One month project for an MLHC submission of domain-injected word embeddings
Augmented Word Embeddings with a Clinical Metathesaurus


Sample Data

Public discharge summaries were used to create a small amount of text used to demonstrate how to build and evaluate the vectors.


Pretrained word embeddings from Google-News (baseline)

NOTE: This code requires Python 2.

Build word2vec and word2vecf tools

cd resources/word2vec ; make ; cd ../../

cd resources/word2vecf ; make ; cd ../../

Download the UMLS tables and put them in the right folder. The code automatically checks this directory.

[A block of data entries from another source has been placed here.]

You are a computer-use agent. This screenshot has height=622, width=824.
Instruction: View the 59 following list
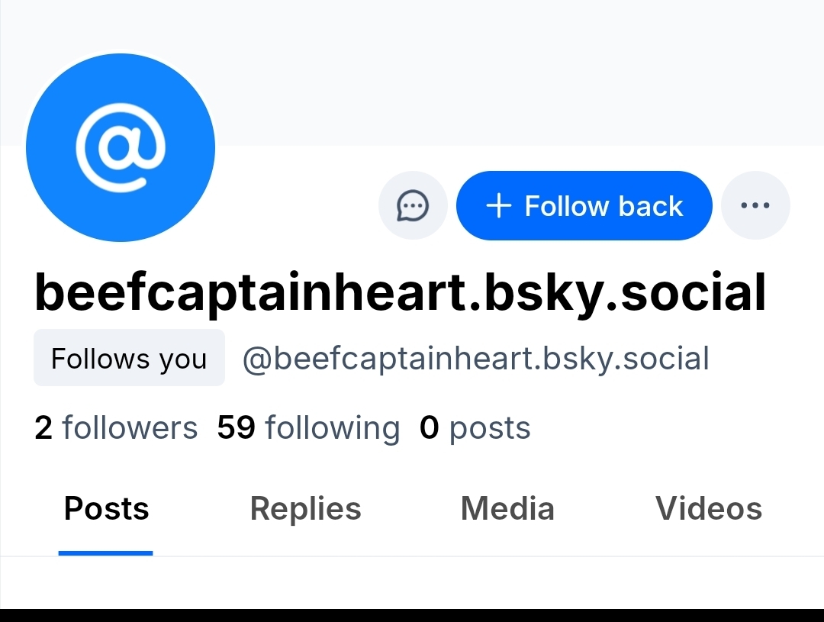click(x=308, y=428)
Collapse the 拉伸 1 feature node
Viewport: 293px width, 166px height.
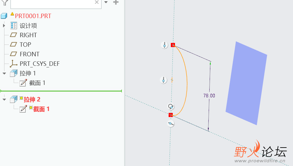4,73
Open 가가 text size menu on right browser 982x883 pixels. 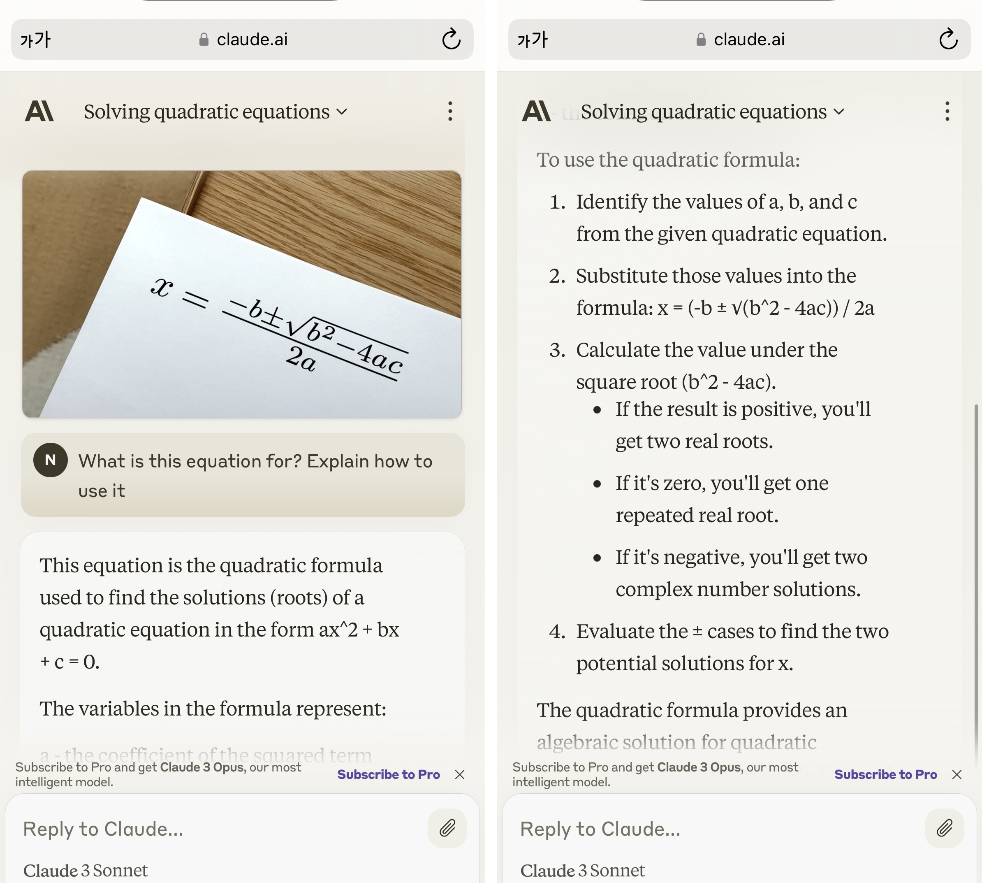(532, 39)
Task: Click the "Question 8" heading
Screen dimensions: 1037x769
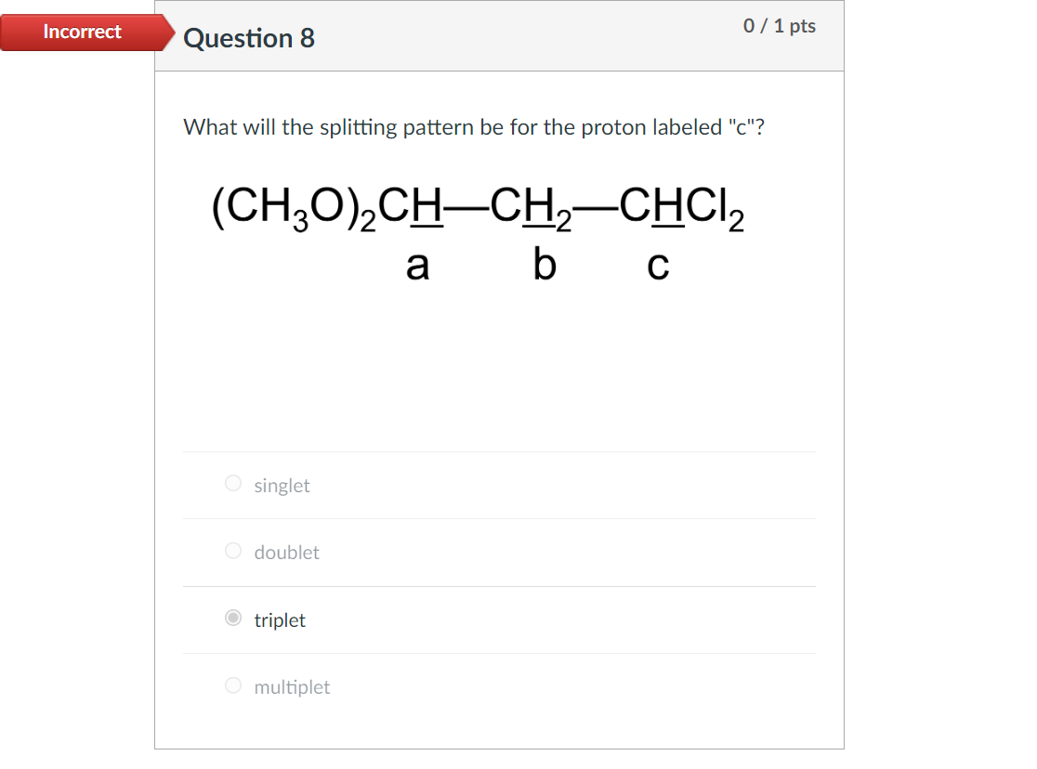Action: tap(249, 39)
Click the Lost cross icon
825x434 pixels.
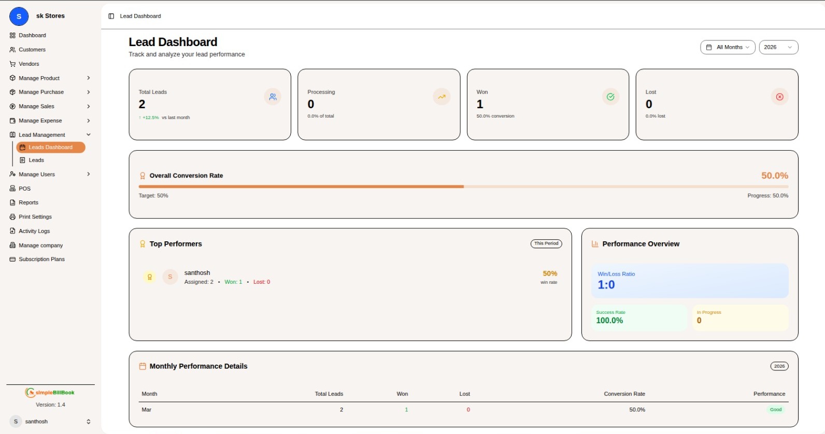779,97
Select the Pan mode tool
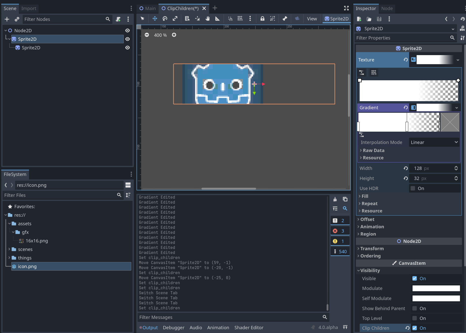Screen dimensions: 466x333 (207, 19)

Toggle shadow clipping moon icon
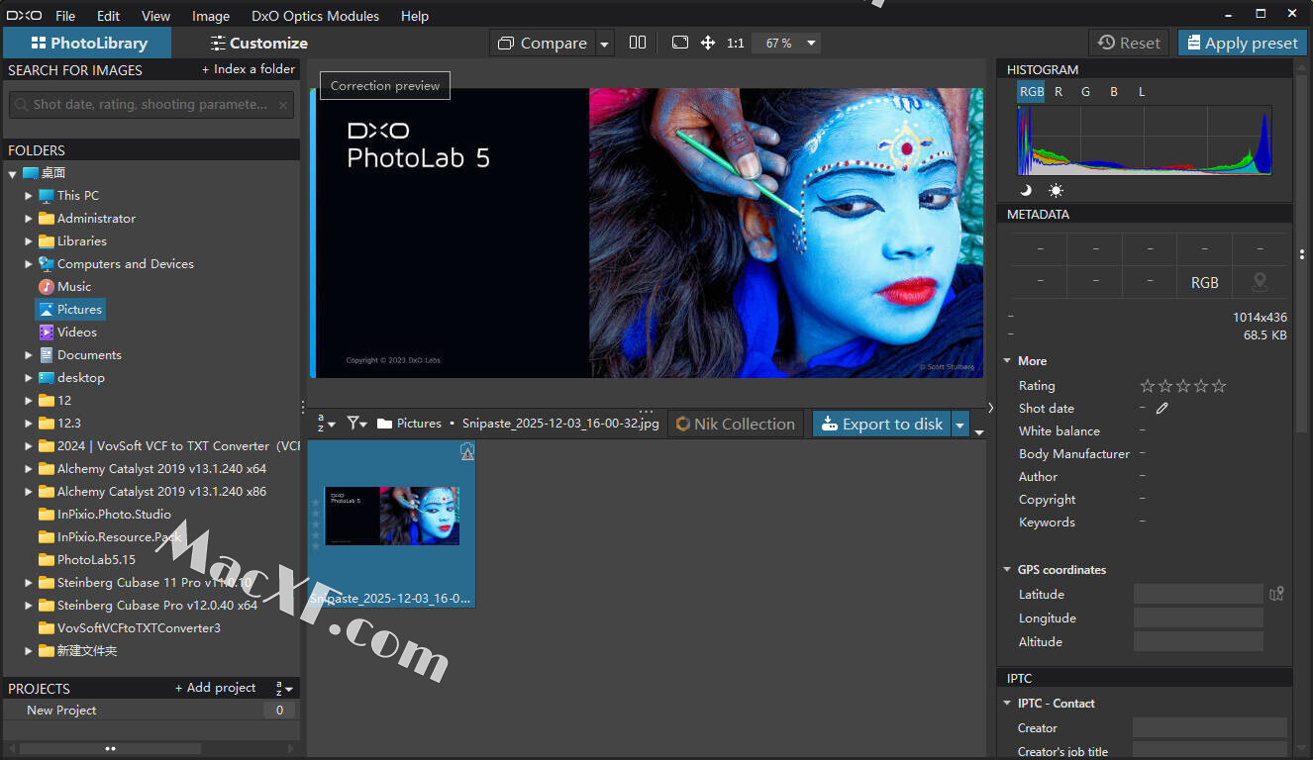(x=1026, y=190)
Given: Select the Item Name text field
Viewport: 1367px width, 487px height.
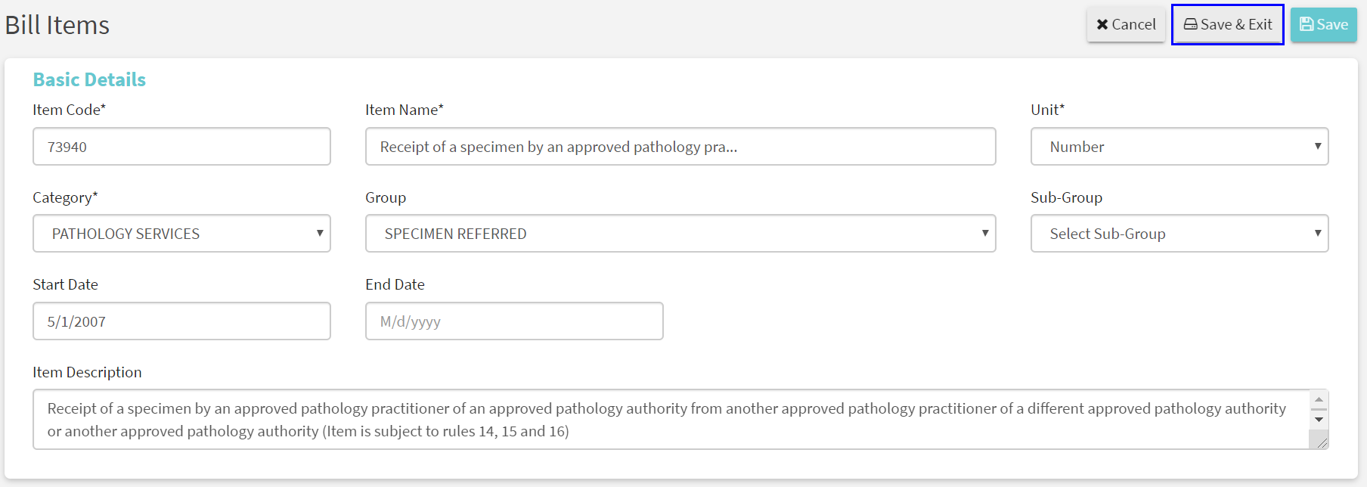Looking at the screenshot, I should point(679,146).
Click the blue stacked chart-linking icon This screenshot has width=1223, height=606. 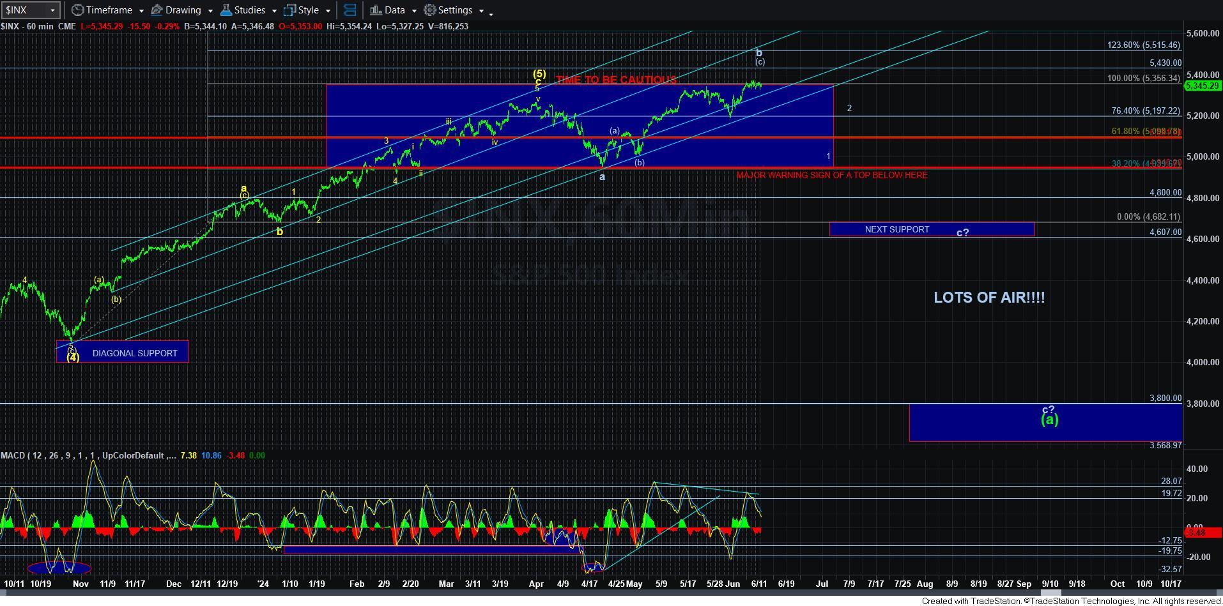point(350,10)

wboag@gray:/scratch/wboag/awecm$ ls code/word2vecf/umls/umls_tables/

Build corpus (starting from the sample data above)

python code/corpus/ > data/txt/fake_discharge.txt

Build official word2vec vectors

resources/word2vec/word2vec -train data/txt/fake_discharge.txt -output data/vectors/w2v_fake_discharge.vec -size 300 -window 8 -sample 1e-4 -hs 0 -negative 8 -threads 12 -iter 5 -min-count 5 -alpha 0.025 -binary 0 -cbow 0

Building word vectors from word2vecf (in theory, equal to official word2vec)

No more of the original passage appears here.